Opinion

FACING DEATH WITH HOPE

By Mary Marrocco, Catholic News Service     12/11/2020

Increasingly, I’ve been observing incidents of white-hot anger flaring out on quiet streets or on public transit. To name but one, a pedestrian accidentally crossed in front of a cyclist, the two immediately started swearing at each other and almost came to blows. These strangers were dry tinder, ready to burst into flames of rage. 

I don’t know if these particular events stem from the extraordinary pressures humanity has been facing this year. Still, they vividly illustrate the human capacity to absorb tension, fear and anger and store them inside somewhere, hidden but volatile. That’s partly why we humans need tending. 

Collectively, we’ve been up against death this year. Of course, humanity is always up against death, but often responds by ignoring or escaping it. Our society is adept at both. It tends to deal with the natural fear of death by anaesthetizing us, whether by offering an injection or luring us into an infinite number and variety of “amusements” and activities. Ultimately, our unacknowledged fear of death will surface in anxiety, rage and control. 

What is the price of ignoring the reality of death? 

Rather than presenting anesthetic ways to escape death or the illusion of being able to control and manipulate death, our faith liberates us by standing in the truth, a truth that death hides. 

The church has always asked its members to face death: not to wallow in it or fixate on it, but to face it, daily. And the church asks that we do so not just personally, as though death were an individual reality that I alone must deal with, but as a body, a community. 

How do we do this? Two long-standing church practices come quickly to our aid. 

Since the seventh century, the church has followed the early practice of setting aside a day to commemorate and pray for all who have died, known and unknown, named and unnamed. We stand together in the reality of death, not as isolated units (alone at our computers in a Zoom room) but accepting our common humanity, our nakedness and vulnerability. 

When able, we go physically to cemeteries and pray there together; perhaps we share a meal in honor of the dead; we celebrate the sacramental meal, the Eucharist that connects heaven to Earth, the transcendent to the material. This year if we were further apart physically at All Souls’ Day, we still needed to gather as we could for this memorial. 

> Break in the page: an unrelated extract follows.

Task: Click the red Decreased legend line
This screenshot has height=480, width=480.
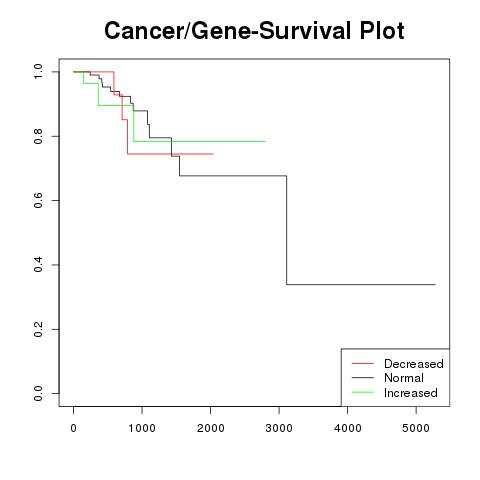Action: pos(363,363)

“Never send to know for whom the bell tolls,” wrote John Donne in a time of plague, when the tolling bell signaled yet another death. Whose death? “It tolls for thee” because we are part of one another, in death as in life. This is cause for sorrow, the wrenching grief that must accompany death. And it is cause for joy, for the one who has conquered death meets us at its threshold. 

This is our faith. But it is not easy. 

We have a “sure and certain hope” that death, though real and inescapable, is also now the doorway into full life with God and one another. And yet we know its anguish, the pain of separation and loss, the fear that maybe, after all, it’s only wishful thinking, and all is dust. 

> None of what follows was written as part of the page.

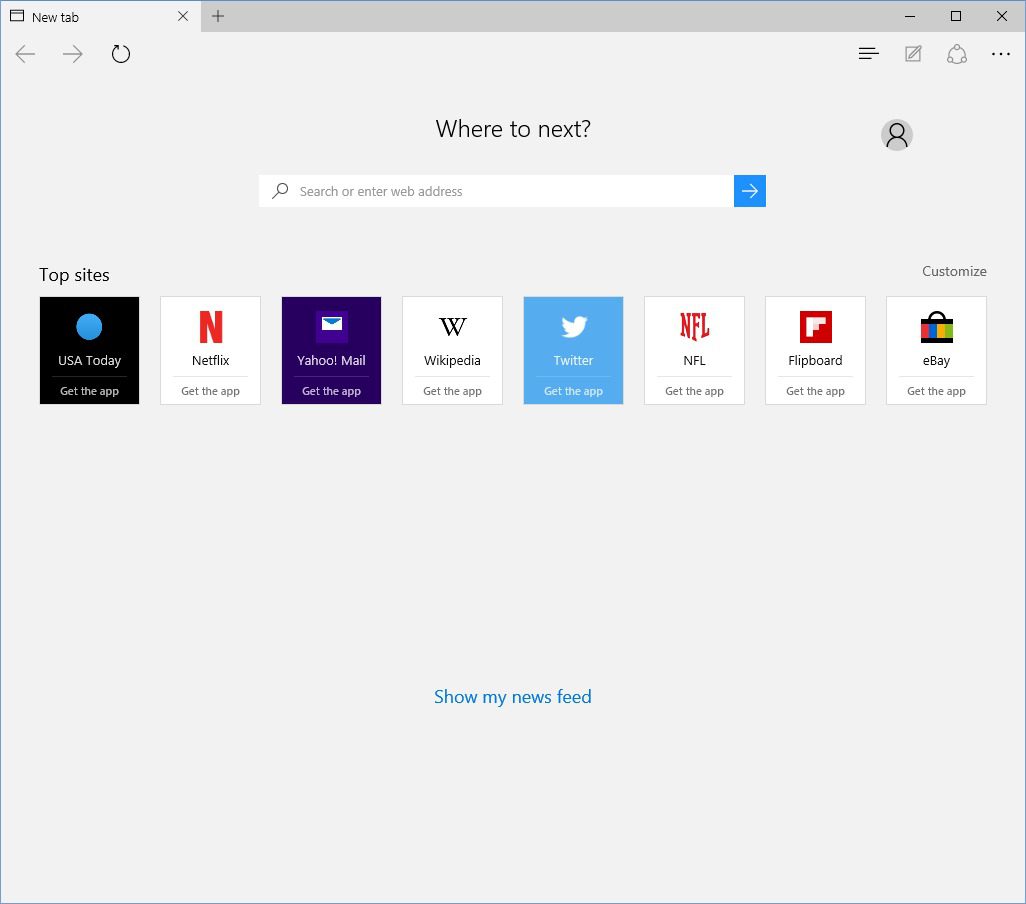Open a new tab with plus button
The image size is (1026, 904).
218,16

The roar of our materialistic, secular world echoes a doubt that whispers in our own hearts. We don’t need to chase away the doubt, but we do need to wrestle with it. To help us, we have the great “cloud of witnesses” who lived free from the fear of death (see Heb 11:32-12:1). 

The church asks us to face death, not individually but communally and sacramentally, so we can be freed from fear and begin to live. 

Commemorating and living the feast of All Souls’ is one of the church’s ways into this reality. A second church practice is facing the “daily deaths” we encounter in our ordinary lives. Up against a small but real obstacle, will we try to seize control out of fear, or will we let go our control out of self-emptying love (see Phil 2:6-8)? 

Society’s response to death is to control it. This response shows we fear loss of control more than we fear death itself. The cure is not more control, but surrender to love. Any attempt in our life to do that — to live in surrender to the love of God — is a way to prepare for death, the ultimate surrender to love. 

Hard to understand the daily death? You and I will have an opportunity today to practice it. Exercising these muscles daily is the path for the spiritual athlete (see 2 Tm 4:7) — the kind of athlete who is acutely needed in our paralyzed world.